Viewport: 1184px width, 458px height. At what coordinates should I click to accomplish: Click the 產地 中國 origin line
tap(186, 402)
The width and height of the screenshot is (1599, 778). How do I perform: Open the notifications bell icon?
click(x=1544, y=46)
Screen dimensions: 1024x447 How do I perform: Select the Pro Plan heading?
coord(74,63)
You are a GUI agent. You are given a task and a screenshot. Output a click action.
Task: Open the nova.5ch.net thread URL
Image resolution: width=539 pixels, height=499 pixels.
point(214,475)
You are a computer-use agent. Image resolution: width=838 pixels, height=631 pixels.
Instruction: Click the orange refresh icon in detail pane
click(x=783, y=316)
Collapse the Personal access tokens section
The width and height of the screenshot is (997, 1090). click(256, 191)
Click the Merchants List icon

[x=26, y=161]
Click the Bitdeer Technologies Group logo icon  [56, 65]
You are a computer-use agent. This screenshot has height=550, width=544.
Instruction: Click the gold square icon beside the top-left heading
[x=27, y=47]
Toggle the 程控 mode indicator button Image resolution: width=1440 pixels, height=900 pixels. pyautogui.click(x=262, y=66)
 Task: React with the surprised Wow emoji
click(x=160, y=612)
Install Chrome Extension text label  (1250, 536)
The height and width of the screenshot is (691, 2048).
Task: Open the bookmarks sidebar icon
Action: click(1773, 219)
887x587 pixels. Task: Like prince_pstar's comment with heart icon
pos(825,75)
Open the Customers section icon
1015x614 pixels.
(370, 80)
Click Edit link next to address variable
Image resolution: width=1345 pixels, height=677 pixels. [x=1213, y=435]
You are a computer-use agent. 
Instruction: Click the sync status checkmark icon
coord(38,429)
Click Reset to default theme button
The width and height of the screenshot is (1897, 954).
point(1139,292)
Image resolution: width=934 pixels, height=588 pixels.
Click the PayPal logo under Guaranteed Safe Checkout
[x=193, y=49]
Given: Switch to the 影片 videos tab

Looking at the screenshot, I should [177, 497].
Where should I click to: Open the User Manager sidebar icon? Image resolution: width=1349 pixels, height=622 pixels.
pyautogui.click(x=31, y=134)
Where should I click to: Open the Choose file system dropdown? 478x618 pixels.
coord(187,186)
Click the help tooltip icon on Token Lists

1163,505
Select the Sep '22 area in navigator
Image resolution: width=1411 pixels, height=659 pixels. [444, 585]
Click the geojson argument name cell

= DESCRIPTION OF THE TASK =
Which of the lines above hold the string "agent"? Pick each of them out.

= OUTPUT =
You are a GUI agent. You are given a task and a screenshot. Output a click action.
You are a computer-use agent. Image resolution: width=838 pixels, height=631 pixels.
You are a computer-use agent. This screenshot has height=550, width=544.
You are a computer-use agent. 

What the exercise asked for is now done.